When you're a kid, you spend most of your time peering into the future, mostly because there's not much past to recall. When you get really old, a lot of your time is spent looking back, remembering what was because what's much too near at hand is often nothing we want to contemplate too deeply. It catches us all, eventually, and I think by then we have sorted out what memories we will keep for comfort food, and which we will ignore, deny, or forget entirely.
But somewhere in the middle I think a lot of us begin to look back at what our childhood was like, and our parents, relatives, and friends, and wonder how much of that shaped us directly, gave us a gentle shove in a particular direction, seemed to have no influence at all--or became something that we learned to work around or tunnel away from, in order to survive.

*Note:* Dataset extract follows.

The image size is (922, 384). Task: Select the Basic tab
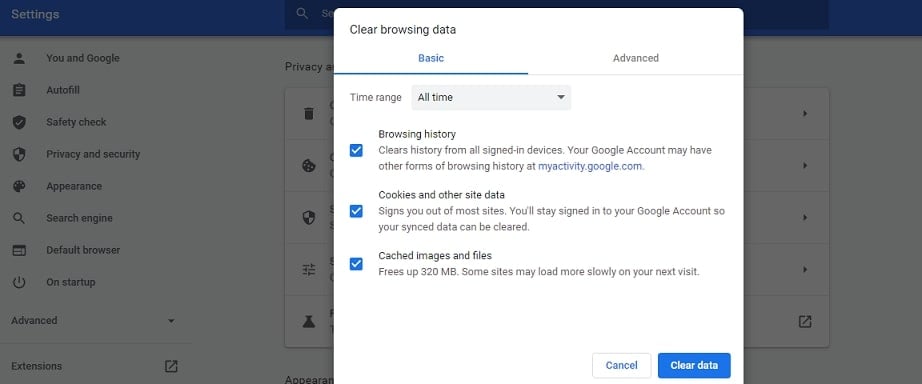click(x=431, y=58)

Many people spend a lot of time denying the past, pretending it doesnt matter, when in fact it's all we have of who we were. How we reacted to it, from the inside, often has a great influence over the rest of our lives. And equally interesting, as we mature, our point of view changes--we become, often, more dispassionate about things, and now and then have some pretty heavy insights into not what our parents did to or for or about us, but why.
The why is the key. And denying that childhood, that base we all stand on, is denying that we ever had one, sort of. And sometimes it says, if it didnt matter, then I don't, either. I think it's the key to everything, to us, and to how we deal with our own kids and grandkids. It matters, if only to us.